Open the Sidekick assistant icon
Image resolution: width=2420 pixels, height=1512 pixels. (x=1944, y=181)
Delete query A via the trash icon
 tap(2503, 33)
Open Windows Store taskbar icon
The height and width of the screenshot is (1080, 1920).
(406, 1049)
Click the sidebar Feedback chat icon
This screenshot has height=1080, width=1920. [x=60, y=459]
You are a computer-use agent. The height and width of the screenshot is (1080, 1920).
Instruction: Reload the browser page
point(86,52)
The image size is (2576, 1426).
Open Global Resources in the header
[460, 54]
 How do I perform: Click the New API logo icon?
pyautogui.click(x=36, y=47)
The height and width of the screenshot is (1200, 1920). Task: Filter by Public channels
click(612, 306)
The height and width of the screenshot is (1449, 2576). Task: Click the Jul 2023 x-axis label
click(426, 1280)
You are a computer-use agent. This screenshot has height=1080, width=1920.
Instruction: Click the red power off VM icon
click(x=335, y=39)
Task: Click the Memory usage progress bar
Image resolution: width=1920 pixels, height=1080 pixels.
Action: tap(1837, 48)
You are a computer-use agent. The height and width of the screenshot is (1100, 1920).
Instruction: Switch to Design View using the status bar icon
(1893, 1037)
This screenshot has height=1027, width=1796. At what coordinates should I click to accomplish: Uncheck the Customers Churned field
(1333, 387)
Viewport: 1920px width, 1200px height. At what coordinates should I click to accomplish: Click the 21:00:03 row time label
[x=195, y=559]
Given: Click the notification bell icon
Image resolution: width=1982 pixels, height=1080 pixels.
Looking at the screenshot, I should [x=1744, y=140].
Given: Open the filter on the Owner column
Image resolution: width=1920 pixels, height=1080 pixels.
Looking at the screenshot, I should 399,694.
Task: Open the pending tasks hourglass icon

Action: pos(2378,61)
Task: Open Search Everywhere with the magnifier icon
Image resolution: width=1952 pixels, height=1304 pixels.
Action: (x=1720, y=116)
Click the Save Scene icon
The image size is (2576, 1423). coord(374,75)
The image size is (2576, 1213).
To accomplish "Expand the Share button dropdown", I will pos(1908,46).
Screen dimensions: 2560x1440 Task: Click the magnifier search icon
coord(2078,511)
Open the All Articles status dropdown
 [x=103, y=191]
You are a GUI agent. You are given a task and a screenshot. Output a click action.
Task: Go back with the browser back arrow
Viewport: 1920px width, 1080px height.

▶ [Problem statement]: How many lines in the material contain the string "with"? Give the number alone.

▶ [Response for this exercise]: 2